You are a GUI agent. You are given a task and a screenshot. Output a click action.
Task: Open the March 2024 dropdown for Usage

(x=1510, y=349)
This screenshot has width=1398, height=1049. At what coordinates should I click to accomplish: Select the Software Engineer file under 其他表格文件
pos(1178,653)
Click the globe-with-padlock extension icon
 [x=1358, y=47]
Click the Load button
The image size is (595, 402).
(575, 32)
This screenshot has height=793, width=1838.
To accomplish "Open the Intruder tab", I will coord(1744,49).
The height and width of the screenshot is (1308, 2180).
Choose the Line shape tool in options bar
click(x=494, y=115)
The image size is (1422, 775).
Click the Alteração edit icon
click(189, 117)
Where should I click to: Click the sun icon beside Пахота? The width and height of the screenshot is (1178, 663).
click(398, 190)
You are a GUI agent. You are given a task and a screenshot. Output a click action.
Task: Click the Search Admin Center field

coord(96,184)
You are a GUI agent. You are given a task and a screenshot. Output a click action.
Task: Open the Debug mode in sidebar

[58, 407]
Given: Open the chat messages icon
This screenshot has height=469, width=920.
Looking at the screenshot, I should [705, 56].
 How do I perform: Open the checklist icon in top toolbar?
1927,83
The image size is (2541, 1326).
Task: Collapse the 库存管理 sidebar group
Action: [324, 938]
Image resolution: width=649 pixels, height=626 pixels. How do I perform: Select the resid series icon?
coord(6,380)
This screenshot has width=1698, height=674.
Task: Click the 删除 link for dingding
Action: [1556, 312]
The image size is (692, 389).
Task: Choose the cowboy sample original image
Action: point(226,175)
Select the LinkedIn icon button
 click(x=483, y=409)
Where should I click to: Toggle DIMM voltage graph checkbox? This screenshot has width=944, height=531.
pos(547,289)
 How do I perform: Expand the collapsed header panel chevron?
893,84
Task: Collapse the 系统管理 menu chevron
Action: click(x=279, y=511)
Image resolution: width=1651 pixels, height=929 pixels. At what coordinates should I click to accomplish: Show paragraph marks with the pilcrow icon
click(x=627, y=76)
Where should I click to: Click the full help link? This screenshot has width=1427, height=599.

Required work:
Give the records again, complete and exact.

Output for this exercise:
You are a GUI agent. You are given a task and a screenshot. Output a click action.
Task: Open the March 2024 dropdown for Usage

(x=1510, y=349)
This screenshot has width=1398, height=1049. At what coordinates should I click to accomplish: Select the Software Engineer file under 其他表格文件
pos(1178,653)
Click the globe-with-padlock extension icon
 [x=1358, y=47]
Click the Load button
The image size is (595, 402).
(575, 32)
This screenshot has height=793, width=1838.
To accomplish "Open the Intruder tab", I will coord(1744,49).
The height and width of the screenshot is (1308, 2180).
Choose the Line shape tool in options bar
click(x=494, y=115)
The image size is (1422, 775).
Click the Alteração edit icon
click(189, 117)
Where should I click to: Click the sun icon beside Пахота? The width and height of the screenshot is (1178, 663).
click(398, 190)
You are a GUI agent. You are given a task and a screenshot. Output a click action.
Task: Click the Search Admin Center field

coord(96,184)
You are a GUI agent. You are given a task and a screenshot. Output a click action.
Task: Open the Debug mode in sidebar

[58, 407]
Given: Open the chat messages icon
This screenshot has height=469, width=920.
Looking at the screenshot, I should [705, 56].
 How do I perform: Open the checklist icon in top toolbar?
1927,83
The image size is (2541, 1326).
Task: Collapse the 库存管理 sidebar group
Action: [324, 938]
Image resolution: width=649 pixels, height=626 pixels. How do I perform: Select the resid series icon?
coord(6,380)
This screenshot has width=1698, height=674.
Task: Click the 删除 link for dingding
Action: [1556, 312]
The image size is (692, 389).
Task: Choose the cowboy sample original image
Action: point(226,175)
Select the LinkedIn icon button
 click(x=483, y=409)
Where should I click to: Toggle DIMM voltage graph checkbox? This screenshot has width=944, height=531.
pos(547,289)
 How do I perform: Expand the collapsed header panel chevron?
893,84
Task: Collapse the 系统管理 menu chevron
Action: click(x=279, y=511)
Image resolution: width=1651 pixels, height=929 pixels. At what coordinates should I click to accomplish: Show paragraph marks with the pilcrow icon
click(x=627, y=76)
Where should I click to: Click the full help link? This screenshot has width=1427, height=599.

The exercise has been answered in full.